SHEMA's mission is twofold: to collect survivor biographies and share them with the public and to connect survivors and family members with schools so children can learn about the Holocaust.
The group also holds regular Zoom meetings for members.
The center's program has reached thousands of students, said Rachayle Deutsch, the community center’s cultural arts and education director.
“We were realizing that our survivors were really aging out,” Deutsch said. “We started focusing on the second generation. … Our goal is to get the stories out there so they don't disappear with the death of the survivor.”
Friend’s mother, Pearl, who lived in Poland, was sent to the concentration camp at Auschwitz, along with her mother, Herb Friend recalled.

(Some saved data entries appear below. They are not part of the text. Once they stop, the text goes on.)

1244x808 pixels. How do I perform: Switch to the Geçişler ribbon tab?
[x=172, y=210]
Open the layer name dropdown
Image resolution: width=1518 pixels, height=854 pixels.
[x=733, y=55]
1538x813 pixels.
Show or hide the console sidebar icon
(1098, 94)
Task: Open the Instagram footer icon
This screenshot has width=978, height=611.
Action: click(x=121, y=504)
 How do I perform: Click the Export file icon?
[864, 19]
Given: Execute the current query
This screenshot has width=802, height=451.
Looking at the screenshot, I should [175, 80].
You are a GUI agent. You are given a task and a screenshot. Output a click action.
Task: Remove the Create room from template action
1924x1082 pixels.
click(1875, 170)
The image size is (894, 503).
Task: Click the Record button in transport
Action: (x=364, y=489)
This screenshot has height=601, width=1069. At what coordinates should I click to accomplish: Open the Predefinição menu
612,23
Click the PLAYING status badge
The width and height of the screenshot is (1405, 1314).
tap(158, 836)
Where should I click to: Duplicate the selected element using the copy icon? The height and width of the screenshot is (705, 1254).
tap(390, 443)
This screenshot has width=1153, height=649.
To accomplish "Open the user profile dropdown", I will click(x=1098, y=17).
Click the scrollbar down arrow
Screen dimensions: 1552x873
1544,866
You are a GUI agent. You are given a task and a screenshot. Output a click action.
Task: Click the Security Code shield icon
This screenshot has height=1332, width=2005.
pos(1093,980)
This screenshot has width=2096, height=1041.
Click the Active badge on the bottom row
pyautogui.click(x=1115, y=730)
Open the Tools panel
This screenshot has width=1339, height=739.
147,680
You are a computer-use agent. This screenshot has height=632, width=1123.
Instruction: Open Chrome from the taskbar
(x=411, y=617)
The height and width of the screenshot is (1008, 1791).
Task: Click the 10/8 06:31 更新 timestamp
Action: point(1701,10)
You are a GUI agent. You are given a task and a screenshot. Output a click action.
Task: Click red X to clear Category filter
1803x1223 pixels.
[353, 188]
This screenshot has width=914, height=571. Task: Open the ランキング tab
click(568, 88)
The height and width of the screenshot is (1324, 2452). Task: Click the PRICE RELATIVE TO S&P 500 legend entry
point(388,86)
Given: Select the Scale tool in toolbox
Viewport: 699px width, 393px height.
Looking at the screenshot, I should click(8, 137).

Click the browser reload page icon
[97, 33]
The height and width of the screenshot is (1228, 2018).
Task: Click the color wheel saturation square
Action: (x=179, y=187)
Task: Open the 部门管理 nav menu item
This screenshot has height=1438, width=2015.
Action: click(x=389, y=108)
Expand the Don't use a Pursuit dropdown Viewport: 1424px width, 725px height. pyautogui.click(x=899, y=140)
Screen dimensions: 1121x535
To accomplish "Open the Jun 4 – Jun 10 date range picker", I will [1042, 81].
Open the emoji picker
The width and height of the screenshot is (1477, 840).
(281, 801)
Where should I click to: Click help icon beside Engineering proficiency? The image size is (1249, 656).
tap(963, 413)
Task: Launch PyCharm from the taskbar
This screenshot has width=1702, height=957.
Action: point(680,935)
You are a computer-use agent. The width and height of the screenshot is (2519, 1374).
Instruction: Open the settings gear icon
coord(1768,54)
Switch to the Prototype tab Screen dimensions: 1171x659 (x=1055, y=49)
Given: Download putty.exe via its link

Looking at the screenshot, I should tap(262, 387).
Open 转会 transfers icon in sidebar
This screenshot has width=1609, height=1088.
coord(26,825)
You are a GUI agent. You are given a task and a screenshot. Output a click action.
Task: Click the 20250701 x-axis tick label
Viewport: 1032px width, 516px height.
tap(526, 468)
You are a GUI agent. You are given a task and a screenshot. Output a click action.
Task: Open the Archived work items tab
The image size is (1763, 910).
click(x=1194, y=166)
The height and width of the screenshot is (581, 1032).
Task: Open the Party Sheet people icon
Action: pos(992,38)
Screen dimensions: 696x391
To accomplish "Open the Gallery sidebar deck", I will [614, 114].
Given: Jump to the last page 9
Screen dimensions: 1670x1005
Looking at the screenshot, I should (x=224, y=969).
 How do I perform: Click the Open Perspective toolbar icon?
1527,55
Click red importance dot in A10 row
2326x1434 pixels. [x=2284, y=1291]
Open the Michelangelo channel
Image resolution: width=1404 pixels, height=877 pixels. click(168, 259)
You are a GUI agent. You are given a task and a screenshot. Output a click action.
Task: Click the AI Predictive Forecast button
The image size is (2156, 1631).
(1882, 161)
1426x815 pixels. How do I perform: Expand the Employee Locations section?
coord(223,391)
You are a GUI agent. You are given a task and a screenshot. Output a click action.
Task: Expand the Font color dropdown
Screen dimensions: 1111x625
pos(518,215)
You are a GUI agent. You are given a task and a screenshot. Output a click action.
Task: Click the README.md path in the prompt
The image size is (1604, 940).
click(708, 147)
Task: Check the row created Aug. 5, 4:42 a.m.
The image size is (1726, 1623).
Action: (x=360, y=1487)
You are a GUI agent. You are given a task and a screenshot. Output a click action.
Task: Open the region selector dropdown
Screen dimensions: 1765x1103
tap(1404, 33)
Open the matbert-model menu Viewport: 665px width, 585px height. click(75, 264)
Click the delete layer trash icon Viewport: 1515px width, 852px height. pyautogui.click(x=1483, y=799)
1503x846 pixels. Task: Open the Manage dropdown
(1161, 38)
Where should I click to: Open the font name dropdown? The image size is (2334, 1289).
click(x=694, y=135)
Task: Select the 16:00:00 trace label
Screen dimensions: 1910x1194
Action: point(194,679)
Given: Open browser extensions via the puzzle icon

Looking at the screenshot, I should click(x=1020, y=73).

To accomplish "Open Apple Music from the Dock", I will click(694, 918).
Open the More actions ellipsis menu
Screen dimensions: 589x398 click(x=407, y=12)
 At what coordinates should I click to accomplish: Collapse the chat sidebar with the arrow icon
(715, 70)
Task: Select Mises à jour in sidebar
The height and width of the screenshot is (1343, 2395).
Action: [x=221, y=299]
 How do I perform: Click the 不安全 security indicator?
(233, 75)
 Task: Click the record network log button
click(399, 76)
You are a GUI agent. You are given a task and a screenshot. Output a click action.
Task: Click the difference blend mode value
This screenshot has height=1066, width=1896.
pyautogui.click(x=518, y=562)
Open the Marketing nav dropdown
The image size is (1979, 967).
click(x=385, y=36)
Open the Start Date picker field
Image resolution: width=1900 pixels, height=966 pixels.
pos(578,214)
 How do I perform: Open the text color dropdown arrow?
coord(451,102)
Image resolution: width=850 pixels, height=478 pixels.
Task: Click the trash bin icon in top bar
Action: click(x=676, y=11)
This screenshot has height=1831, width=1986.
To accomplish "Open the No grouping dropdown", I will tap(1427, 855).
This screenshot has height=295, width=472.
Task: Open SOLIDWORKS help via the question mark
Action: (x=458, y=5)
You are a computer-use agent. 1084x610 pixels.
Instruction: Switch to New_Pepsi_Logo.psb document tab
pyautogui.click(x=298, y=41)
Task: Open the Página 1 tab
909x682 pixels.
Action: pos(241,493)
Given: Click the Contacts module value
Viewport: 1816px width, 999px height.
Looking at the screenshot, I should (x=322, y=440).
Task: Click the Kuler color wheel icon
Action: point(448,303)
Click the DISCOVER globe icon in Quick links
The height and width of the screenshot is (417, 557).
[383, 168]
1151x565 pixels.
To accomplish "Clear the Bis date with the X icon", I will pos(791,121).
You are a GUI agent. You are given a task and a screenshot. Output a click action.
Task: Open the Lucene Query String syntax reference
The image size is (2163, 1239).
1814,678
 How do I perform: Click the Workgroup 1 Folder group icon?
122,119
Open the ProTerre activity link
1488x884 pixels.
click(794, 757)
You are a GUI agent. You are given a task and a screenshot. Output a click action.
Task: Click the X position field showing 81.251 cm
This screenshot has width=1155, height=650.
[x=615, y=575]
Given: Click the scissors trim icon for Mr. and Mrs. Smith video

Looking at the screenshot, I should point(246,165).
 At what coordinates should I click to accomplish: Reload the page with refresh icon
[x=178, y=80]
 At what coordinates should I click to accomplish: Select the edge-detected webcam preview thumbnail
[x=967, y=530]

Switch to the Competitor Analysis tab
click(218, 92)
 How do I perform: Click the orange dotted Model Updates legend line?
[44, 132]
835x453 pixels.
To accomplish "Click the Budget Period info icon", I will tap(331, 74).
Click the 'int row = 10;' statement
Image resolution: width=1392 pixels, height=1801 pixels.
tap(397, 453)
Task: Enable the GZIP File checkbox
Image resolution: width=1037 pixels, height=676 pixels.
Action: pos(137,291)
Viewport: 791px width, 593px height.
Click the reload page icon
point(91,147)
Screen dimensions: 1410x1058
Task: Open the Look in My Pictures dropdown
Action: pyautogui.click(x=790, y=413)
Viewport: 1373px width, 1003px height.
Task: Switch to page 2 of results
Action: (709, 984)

Her father was sent on a death march with his brothers-in-law but they escaped to Russia, where they were sent to a Soviet labor camp.
Friend’s father, Phillip, escaped Poland with his family to Russia and joined the army, where he liberated concentration camps — including Theresienstadt concentration camp in the Czech Republic, where Pearl and her mother were taken to from Auschwitz.
After helping reunite Pearl and her family, Friend's parents wed two years later, immigrating to the United States.
Friend lived most of his life without knowledge of the horrors his parents and grandparents endured before they came to New York and settled in Brooklyn. It's not uncommon for Holocaust survivors to keep their stories to themselves until they get older, SHEMA organizers said.
“Most of our Holocaust survivors are well into their 90s, and we want to be able to ensure that the details [are] solidified into the story, and that's why the children now are carrying on their parents' legacy,” said executive director Stacey Feldman.
Judy Goldberg, a community center social worker, said children and grandchildren of survivors are the last generations to hear the stories firsthand.
Both Goldberg and Deutsch are the children of Holocaust survivors. Goldberg’s mother, who was from Belgium, was hidden by a gentile family. Deutsch’s father was sent from Hungary to America before the war in Europe broke out. He joined the U.S. Army and helped liberate concentration camps.
Now, they both, along with members of SHEMA, feel a responsibility to share and remember their parents’ stories of survival and promote a message of tolerance.
“I think a lot of second-generation survivors feel that way, especially with the rise of anti-Semitism,” Goldberg said.